Moro pide al Congreso brasileño aprobar ley antiterrorista para evitar una sanción

En la imagen, el juez brasileño Sergio Moro. EFE/Archivo

Río de Janeiro, 30 nov (EFE).- El exjuez federal Sergio Moro, anunciado como ministro de Justicia del Gobierno que asumirá el 1 de enero próximo el presidente electo de Brasil, Jair Bolsonaro, instó hoy al Congreso brasileño a aprobar un proyecto de ley contra el terrorismo para evitar que el país sufra una sanción internacional.

El futuro ministro de Justicia aseguró que desde hace varios meses está estancado en la Cámara de Diputados un proyecto de ley de iniciativa del Gobierno y que le da carácter de fuerza ejecutiva en Brasil a las resoluciones de la ONU que determinan la congelación de activos de grupos terroristas.

«Si ese proyecto no es aprobado antes de febrero Brasil corre el riesgo de ser suspendido del Grupo de Acción Financiera Internacional (GAFI), la organización internacional que define los parámetros de prevención y combate al lavado de dinero y al terrorismo», explicó Moro en declaraciones a periodistas.

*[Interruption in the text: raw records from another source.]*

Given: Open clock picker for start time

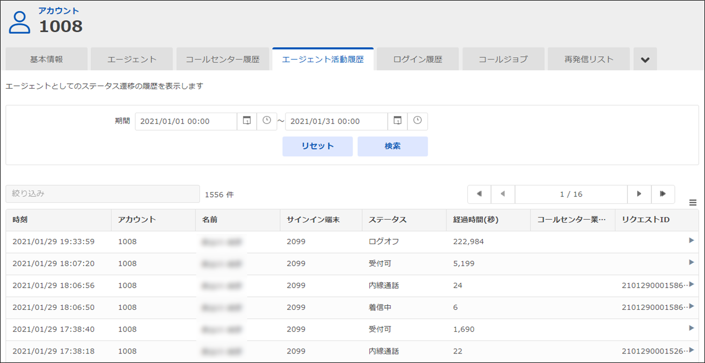Looking at the screenshot, I should (267, 121).
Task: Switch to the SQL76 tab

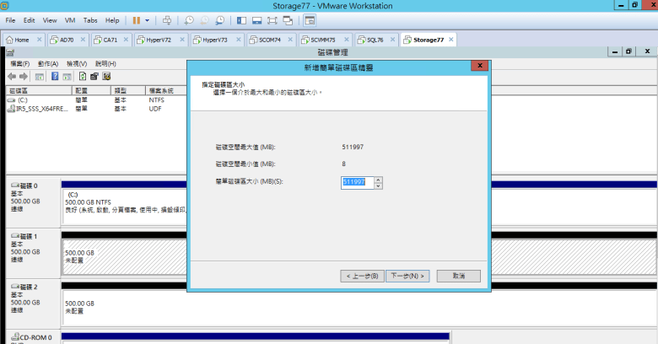Action: pos(371,40)
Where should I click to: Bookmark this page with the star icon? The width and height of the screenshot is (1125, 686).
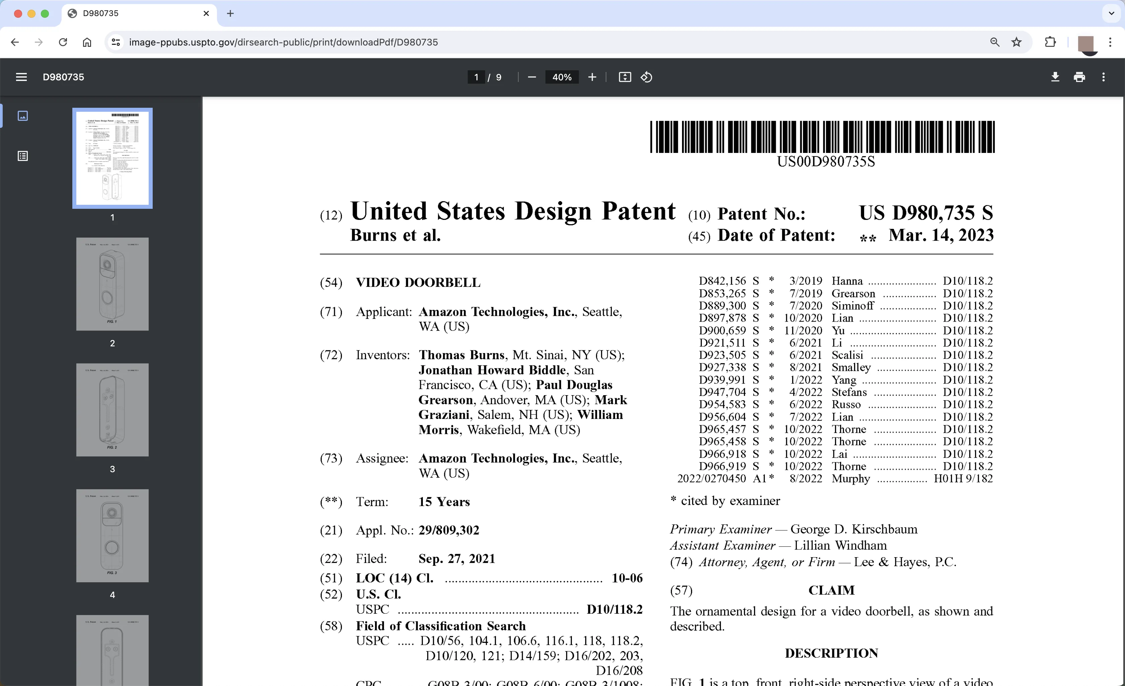coord(1016,42)
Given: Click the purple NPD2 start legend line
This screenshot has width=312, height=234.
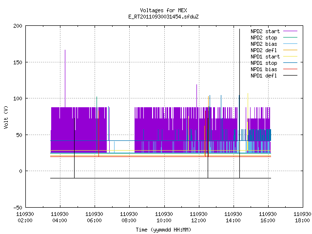Looking at the screenshot, I should (290, 31).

«La posible suspensión será muy perjudicial para la imagen internacional de Brasil y puede afectar los negocios», agregó.

El proyecto de ley fue presentado en junio pasado por el Gobierno y hasta ahora no ha sido analizado por ninguna comisión ni por el plenario de la Cámara de los Diputados, que tiene que aprobarlo antes de poder remitirlo al Senado.

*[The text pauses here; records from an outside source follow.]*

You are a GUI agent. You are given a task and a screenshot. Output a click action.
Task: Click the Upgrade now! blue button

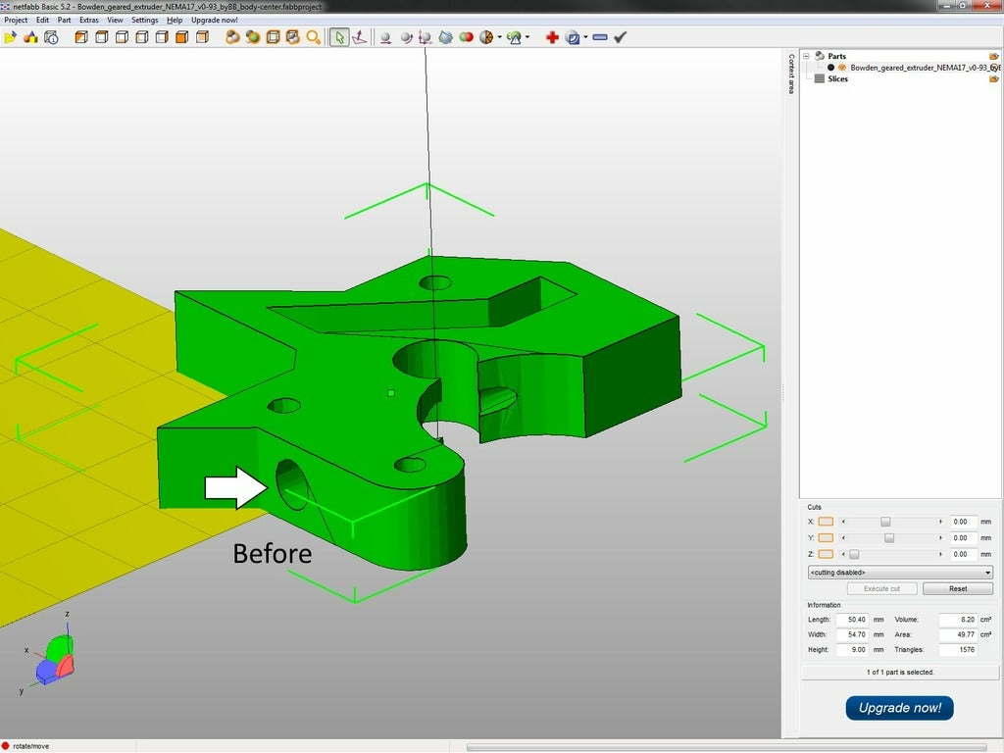click(x=899, y=708)
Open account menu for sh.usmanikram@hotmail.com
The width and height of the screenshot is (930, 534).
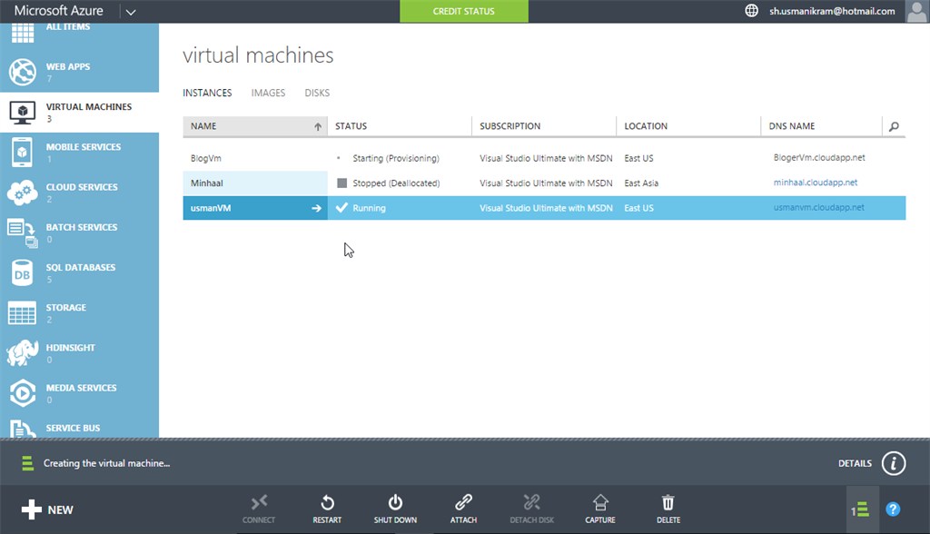(x=833, y=11)
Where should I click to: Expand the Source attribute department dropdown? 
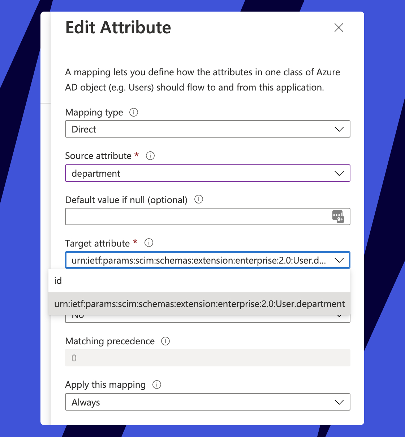pyautogui.click(x=339, y=173)
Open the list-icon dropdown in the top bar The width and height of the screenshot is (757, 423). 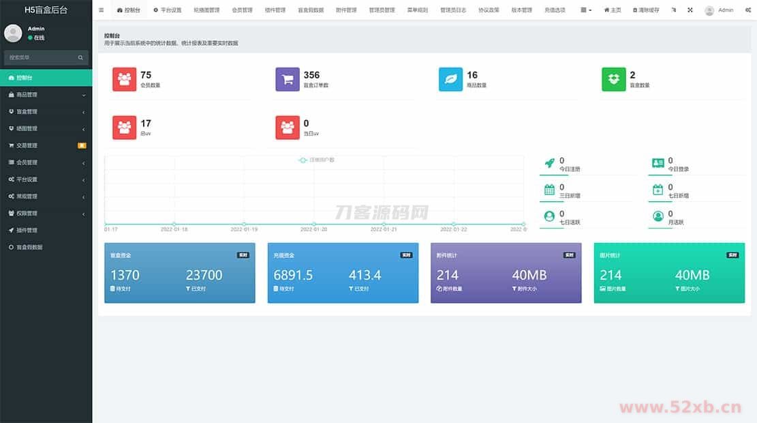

El exjuez, que se hizo famoso como responsable de la Java Jato, la mayor operación contra la corrupción en Brasil, recordó que el Congreso entrará en receso en diciembre y tan sólo reanudará labores en febrero, cuando asumirán los parlamentarios elegidos en octubre.

Moro admitió que Bolsonaro sólo asumirá en enero pero que decidió llamar la atención al Congreso sobre la situación del proyecto para evitar una posible sanción.

«Sería importante que la actual legislatura le diera prioridad y aprobase ese proyecto, que no tiene nada de controvertido y contra el que nadie se opone. Es un proyecto importante, que congela los bienes de las organizaciones que sean declaradas como terroristas por la ONU, y en Brasil nadie defiende esas organizaciones», dijo.

El futuro ministro de Justicia agregó que aprovechó el proceso de transición del Gobierno para conversar con el presidente de la Cámara de Diputados, Rodrigo Maia, sobre la importancia de poner el proyecto en la pauta de votaciones en los próximos días.

Moro dijo igualmente que, pese a que el Gobierno de Bolsonaro respeta y acatará cualquier decisión de la Corte Suprema, no pretende ofrecer un indulto navideño para los presos tan generoso como el otorgado por el actual presidente, Michel Temer.

La Corte Suprema tiene que pronunciarse sobre la constitucionalidad de un decreto dictado por el presidente Michel Temer el año pasado y que suaviza las actuales normas para la concesión de indultos a los presos y pudiera beneficiar a privados de libertad por corrupción.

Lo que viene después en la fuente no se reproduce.